*Selected excerpt*
Williamsburg / Greenpoint / Bushwick

February 4 – February 15, 2010
Opening: Sunday, February 7, 3 – 5 PM
Web Site

Mariam Ghani and Erin Ellen Kelly, video still from Smile, You’re in Sharjah, 2009

In lieu of a traditional opening for their show at Momenta, Mariam Ghani and Erin Ellen Kelly will present a 20-minute excerpt of their current collaboration, Landscape Studies, with live voiceover and live dance performance. This one-of-a-kind event will be followed by a conversation moderated by New Museum Curatorial Associate Amy Mackie about cross-disciplinary collaboration.

The work being screened/performed for this event, Landscape Studies, juxtaposes footage shot in and around the Galisteo Valley, White Sand Desert, and Route 66 in New Mexico combined with live and filmed performances and original and adapted texts drawn from the region’s turbulent history. The video is organized by Tewan theories of the meaning of colors, clouds and directions – while the voices, sound and music layered over the visible landscapes evoke (in)famous people from New Mexico’s history (J.R. Oppenheimer, J.B. Jackson, Elsie Parsons, Charles Lummis, Howard Cushing) and reference films that have used these places as stages and stand-ins, including The Misfits and The Man Who Fell to Earth. There will be only one performance of this work at Momenta; please join the artists at Momenta on Sunday at 3PM.

*Instructions*
#1 Summarize the Momenta event announcement in two sentences.
#2 Please reproduce word for word the part of the Momenta event announcement that opens with the words containing "February 4 –" and closes with "about cross-disciplinary collaboration.".

*Records supplied*

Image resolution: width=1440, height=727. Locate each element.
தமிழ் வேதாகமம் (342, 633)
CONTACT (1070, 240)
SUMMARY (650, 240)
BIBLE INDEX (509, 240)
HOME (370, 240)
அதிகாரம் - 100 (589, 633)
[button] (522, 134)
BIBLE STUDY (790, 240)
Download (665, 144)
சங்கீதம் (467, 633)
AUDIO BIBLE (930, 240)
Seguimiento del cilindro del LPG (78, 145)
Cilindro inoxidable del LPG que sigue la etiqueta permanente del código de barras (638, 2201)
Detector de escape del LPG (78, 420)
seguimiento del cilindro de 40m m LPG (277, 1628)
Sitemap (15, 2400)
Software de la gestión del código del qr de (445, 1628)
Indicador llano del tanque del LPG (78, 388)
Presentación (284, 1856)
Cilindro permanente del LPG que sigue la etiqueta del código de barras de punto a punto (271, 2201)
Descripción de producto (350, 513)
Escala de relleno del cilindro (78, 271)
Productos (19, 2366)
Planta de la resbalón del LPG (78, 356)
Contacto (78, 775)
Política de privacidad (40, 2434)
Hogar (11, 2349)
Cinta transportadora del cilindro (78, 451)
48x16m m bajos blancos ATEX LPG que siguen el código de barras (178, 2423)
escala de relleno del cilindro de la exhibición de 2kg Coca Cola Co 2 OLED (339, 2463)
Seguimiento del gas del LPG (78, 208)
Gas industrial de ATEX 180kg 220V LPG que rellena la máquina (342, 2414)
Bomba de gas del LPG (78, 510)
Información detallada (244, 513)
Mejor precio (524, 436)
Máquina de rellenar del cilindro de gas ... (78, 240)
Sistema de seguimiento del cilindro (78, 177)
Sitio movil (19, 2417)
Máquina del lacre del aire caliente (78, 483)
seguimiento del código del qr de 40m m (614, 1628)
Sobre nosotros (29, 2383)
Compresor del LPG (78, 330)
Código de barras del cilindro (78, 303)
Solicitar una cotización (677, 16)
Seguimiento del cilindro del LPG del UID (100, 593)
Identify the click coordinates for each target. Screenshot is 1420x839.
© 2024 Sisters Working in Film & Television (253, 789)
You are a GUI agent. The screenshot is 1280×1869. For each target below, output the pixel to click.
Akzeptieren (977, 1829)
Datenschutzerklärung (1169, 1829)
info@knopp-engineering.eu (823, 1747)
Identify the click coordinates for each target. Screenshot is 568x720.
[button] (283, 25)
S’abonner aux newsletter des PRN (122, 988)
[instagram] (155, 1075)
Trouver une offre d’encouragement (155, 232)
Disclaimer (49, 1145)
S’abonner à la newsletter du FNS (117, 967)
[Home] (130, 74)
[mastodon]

*Solutions by task*
#1 Instead of a traditional opening for their show at Momenta, Mariam Ghani and Erin Ellen Kelly will present a 20-minute excerpt of their collaboration Landscape Studies with live voiceover and live dance, followed by a conversation about cross-disciplinary collaboration moderated by New Museum Curatorial Associate Amy Mackie. The work combines footage from the Galisteo Valley, White Sand Desert, and Route 66 in New Mexico with live and filmed performances and texts drawn from the region's turbulent history, and it will be performed only once, on Sunday at 3 PM.

#2
February 4 – February 15, 2010
Opening: Sunday, February 7, 3 – 5 PM
Web Site

Mariam Ghani and Erin Ellen Kelly, video still from Smile, You’re in Sharjah, 2009

In lieu of a traditional opening for their show at Momenta, Mariam Ghani and Erin Ellen Kelly will present a 20-minute excerpt of their current collaboration, Landscape Studies, with live voiceover and live dance performance. This one-of-a-kind event will be followed by a conversation moderated by New Museum Curatorial Associate Amy Mackie about cross-disciplinary collaboration.